Indeed, and the paper does say as much. What I don't agree with however is this notion that Brexit is a vote for change, at least not in the sense you mean it. I've no doubt that you view Brexit as a chance to free Britain from the shackles of Europe and be bolder and more adventurous, but I suspect, and most of the poll data confirms this, that the majority of Brexiters don't want Britain to be more global, but rather more local. They want to reduce migration, to focus more on local matters than international, to have protectionist trade policies and various other things that strongly hint that they don't want the competition that being global inevitably means as that requires them to change, and to date they have changed very unsuccessfully. It's been said many times before, but the people and regions who have most adapted to the global world we operate in tended to vote remain.

Brexiters are less Walter Raleigh than Ned Ludd.
 
Indeed, and the paper does say as much. What I don't agree with however is this notion that Brexit is a vote for change, at least not in the sense you mean it. I've no doubt that you view Brexit as a chance to free Britain from the shackles of Europe and be bolder and more adventurous, but I suspect, and most of the poll data confirms this, that the majority of Brexiters don't want Britain to be more global, but rather more local. They want to reduce migration, to focus more on local matters than international, to have protectionist trade policies and various other things that strongly hint that they don't want the competition that being global inevitably means as that requires them to change, and to date they have changed very unsuccessfully.
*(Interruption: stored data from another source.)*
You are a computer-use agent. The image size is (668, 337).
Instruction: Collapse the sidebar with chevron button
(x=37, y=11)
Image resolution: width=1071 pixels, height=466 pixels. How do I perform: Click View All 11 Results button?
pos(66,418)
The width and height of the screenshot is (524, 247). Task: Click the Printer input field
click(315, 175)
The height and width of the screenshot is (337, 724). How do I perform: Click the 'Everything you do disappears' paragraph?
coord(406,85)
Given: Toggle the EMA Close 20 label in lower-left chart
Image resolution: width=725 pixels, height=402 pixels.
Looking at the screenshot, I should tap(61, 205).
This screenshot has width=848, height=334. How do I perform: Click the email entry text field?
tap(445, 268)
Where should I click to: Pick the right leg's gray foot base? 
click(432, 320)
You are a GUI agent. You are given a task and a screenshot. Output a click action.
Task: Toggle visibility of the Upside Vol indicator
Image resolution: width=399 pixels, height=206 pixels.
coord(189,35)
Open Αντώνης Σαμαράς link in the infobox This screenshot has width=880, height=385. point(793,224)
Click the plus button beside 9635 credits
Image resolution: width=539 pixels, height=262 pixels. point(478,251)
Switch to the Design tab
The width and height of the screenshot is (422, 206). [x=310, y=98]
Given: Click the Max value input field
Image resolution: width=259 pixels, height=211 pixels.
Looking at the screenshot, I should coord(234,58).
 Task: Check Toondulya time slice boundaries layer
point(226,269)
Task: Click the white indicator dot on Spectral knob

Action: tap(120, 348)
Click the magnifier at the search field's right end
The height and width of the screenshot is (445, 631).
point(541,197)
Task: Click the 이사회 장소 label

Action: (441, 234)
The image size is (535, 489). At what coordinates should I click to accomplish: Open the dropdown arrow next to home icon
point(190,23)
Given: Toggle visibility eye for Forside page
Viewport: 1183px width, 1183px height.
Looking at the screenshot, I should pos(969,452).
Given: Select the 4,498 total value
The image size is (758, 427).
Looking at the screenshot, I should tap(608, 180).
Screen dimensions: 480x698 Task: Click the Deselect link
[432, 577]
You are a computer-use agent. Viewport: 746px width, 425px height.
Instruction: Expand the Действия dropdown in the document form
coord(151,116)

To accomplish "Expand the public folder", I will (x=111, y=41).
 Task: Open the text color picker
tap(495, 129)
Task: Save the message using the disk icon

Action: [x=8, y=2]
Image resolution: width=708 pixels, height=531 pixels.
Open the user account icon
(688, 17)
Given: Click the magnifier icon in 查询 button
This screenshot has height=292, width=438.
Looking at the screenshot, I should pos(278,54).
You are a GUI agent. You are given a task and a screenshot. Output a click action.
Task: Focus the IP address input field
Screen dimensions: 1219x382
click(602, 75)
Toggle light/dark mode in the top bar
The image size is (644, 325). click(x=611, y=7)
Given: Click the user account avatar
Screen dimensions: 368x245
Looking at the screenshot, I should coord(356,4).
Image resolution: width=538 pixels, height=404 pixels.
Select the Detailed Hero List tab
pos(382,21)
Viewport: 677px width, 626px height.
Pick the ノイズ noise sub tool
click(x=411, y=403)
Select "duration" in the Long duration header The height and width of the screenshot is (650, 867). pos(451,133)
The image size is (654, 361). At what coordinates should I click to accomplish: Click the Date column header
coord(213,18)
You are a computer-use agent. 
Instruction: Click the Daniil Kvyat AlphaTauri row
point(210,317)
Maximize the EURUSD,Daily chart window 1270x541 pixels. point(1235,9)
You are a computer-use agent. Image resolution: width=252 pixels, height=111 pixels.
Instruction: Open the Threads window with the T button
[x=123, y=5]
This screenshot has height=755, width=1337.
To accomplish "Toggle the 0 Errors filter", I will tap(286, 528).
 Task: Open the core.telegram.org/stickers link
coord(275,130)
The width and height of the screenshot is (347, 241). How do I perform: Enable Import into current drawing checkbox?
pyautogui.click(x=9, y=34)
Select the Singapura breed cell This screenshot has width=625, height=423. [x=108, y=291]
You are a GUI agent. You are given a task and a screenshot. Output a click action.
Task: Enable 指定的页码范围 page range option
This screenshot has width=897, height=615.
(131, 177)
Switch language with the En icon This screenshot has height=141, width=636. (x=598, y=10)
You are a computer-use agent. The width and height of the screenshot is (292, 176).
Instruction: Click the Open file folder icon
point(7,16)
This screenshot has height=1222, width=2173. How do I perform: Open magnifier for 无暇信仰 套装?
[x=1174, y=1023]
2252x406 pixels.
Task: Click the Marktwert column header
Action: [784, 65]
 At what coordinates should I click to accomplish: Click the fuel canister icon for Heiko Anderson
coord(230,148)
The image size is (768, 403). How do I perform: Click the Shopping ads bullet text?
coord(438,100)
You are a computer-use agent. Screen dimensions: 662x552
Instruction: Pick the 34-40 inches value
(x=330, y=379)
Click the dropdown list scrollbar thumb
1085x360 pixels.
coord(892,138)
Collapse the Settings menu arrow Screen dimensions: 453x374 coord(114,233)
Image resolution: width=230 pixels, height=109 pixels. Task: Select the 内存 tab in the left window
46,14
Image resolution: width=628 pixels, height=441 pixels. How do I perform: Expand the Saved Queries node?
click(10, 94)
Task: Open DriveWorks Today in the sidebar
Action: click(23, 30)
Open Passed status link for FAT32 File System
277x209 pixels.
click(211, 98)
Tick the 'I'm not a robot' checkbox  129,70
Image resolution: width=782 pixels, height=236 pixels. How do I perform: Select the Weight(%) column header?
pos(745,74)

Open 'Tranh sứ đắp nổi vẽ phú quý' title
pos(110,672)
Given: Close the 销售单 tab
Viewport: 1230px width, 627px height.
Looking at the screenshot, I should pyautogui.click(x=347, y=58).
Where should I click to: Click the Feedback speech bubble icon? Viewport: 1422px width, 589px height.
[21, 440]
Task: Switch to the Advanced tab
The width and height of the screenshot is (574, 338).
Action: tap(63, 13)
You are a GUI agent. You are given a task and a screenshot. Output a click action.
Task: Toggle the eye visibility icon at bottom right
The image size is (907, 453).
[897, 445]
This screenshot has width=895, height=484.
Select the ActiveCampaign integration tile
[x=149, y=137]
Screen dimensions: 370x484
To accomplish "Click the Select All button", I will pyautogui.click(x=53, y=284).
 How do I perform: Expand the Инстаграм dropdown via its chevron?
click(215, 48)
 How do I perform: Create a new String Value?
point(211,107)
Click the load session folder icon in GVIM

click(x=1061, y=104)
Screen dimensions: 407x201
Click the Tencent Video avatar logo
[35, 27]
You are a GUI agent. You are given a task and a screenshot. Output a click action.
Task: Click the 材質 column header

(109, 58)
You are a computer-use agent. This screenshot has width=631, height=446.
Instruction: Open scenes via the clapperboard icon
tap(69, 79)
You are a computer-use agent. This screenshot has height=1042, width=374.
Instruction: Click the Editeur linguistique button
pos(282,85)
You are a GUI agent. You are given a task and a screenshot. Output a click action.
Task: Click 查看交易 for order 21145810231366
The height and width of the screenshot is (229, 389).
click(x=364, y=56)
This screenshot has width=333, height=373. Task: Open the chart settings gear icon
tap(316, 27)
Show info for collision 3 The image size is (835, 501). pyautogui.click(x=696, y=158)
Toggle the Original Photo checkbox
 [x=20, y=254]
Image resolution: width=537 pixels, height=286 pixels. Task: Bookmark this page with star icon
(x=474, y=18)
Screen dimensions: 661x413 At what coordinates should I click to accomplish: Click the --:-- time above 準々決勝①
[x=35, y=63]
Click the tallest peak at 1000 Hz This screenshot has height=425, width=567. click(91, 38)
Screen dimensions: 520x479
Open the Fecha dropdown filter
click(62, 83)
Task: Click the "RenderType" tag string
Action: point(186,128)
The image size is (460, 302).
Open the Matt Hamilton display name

It's been said many times before, but the people and regions who have most adapted to the global world we operate in tended to vote remain.

Brexiters are less Walter Raleigh than Ned Ludd.

Perhaps, but our Remainers are no better...... I did like the Ned Ludd comment though......
 
Perhaps, but our Remainers are no better...... I did like the Ned Ludd comment though......

It's perhaps a semantic point to an extent, but I could very much accept the notion that remainers are (relatively) content with things as they are, but I'd argue that 'things as they are' is a pretty rapidly changing landscape, with new technologies and newly emerging economies changing things significantly. I don't get the sense that the people of Scunthorpe want to leave the EU so that their steel workers can be exposed to more competition but so they can be insulated from competition. I suspect you and I are both broadly speaking free market advocates, so we can perhaps agree that this isn't ideal, but I don't see anything emerging from Brexit advocates about how people in Scunthorpe can better adapt to the world they find themselves in.

It seems summed up to an extent by a mind numbing exchange between James O'Brien and a caller the other day, in which the caller was from a tech company and voted to leave because he thought the EU was holding them back, which is fair enough. Sadly, when asked to explain how this was happening, he just blathered out nonsense about sovereignty and control and all the meaningless soundbites that have so dominated the discourse from leave advocates. Far be it for me to dismiss those things, but they aren't going to put food on the table, yet that's all we have, and Johnson has seemed to deliberately avoid saying anything vaguely resembling a policy (at least for the working class Brexiters rather than the wealthy ones like yourself).

The discussion has become so dumbed down I fear the country is at risk of slipping into a stupor.